▶ _Data_
□ □ □ □ □
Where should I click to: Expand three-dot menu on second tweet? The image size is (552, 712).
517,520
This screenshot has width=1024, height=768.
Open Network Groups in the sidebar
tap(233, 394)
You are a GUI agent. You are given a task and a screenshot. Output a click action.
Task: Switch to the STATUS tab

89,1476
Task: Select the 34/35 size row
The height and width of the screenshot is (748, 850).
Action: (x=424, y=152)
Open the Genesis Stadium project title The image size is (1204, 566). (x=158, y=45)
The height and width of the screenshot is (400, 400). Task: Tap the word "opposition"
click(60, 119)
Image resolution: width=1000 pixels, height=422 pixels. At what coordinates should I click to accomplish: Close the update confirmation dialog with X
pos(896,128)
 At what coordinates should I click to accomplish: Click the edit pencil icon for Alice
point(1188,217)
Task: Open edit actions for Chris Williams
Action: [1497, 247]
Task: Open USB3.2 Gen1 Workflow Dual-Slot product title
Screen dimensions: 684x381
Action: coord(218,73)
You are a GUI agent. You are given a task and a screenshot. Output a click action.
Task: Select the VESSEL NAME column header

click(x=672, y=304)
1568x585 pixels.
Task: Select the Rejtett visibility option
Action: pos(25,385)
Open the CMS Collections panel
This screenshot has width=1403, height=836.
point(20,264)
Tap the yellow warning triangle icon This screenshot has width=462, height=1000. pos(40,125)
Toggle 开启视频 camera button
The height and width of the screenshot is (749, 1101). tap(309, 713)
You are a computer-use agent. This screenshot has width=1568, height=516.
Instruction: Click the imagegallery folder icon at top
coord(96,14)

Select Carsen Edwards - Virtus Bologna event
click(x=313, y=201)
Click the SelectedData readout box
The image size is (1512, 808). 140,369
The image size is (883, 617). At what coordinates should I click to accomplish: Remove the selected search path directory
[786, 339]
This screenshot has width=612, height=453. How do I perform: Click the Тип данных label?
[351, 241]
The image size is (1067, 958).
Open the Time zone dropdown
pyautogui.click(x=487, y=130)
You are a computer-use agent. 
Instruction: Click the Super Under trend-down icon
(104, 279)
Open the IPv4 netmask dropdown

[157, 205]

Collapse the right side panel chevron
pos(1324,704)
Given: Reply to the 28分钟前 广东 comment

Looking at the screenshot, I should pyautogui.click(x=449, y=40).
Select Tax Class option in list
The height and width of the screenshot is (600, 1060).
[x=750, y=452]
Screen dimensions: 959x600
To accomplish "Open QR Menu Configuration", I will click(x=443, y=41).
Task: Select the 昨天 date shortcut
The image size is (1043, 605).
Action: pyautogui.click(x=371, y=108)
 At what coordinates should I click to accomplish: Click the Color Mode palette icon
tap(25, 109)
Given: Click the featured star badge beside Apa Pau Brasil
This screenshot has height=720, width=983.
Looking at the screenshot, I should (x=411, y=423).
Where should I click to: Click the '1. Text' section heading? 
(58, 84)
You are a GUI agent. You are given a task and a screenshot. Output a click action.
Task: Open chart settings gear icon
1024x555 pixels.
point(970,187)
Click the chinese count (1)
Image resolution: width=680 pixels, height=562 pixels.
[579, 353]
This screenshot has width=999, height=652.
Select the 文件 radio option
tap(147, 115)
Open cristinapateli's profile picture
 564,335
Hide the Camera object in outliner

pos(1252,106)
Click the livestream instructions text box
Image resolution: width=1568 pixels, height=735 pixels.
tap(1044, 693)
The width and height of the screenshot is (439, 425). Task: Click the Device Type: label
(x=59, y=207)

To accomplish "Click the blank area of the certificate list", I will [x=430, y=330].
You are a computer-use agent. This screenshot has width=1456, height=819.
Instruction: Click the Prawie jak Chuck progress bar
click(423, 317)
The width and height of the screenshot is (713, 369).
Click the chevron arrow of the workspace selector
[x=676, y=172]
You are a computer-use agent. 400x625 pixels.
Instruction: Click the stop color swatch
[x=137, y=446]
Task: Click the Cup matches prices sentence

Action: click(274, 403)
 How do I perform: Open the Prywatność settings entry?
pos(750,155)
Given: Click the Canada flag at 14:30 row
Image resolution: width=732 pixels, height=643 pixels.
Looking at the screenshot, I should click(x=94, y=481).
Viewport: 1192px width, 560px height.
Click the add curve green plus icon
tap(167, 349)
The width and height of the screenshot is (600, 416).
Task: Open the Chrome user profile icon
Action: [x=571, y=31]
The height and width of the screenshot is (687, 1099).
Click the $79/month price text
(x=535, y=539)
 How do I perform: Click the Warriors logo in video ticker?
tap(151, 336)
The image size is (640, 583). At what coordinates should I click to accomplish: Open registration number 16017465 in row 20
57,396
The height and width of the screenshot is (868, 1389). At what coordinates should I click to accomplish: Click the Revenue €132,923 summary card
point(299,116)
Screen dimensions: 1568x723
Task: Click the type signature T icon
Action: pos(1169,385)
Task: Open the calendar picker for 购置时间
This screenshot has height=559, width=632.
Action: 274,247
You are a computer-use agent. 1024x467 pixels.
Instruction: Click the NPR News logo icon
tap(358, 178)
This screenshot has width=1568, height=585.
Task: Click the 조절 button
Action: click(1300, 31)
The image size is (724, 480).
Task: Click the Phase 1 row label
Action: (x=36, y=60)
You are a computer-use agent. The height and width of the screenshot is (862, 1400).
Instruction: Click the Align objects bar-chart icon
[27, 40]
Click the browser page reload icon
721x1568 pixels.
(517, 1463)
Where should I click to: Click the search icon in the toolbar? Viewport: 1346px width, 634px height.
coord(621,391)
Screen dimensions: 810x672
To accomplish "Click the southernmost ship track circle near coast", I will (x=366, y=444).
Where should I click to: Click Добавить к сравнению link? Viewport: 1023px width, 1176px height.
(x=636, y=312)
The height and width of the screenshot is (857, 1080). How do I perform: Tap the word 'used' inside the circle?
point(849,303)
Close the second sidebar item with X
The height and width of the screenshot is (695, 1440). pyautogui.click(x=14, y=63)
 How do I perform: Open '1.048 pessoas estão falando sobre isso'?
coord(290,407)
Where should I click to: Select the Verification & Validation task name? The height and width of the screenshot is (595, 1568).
□ □ □ □ □
Scan the entries above, and wherever a line holds the string "computer", copy it.

You are a computer-use agent. This screenshot has width=1568, height=516.
You are a computer-use agent. 
You are a computer-use agent. This screenshot has width=1456, height=819.
You are a computer-use agent. 400x625 pixels.
You are a computer-use agent. 1024x467 pixels.
You are a computer-use agent. The height and width of the screenshot is (862, 1400).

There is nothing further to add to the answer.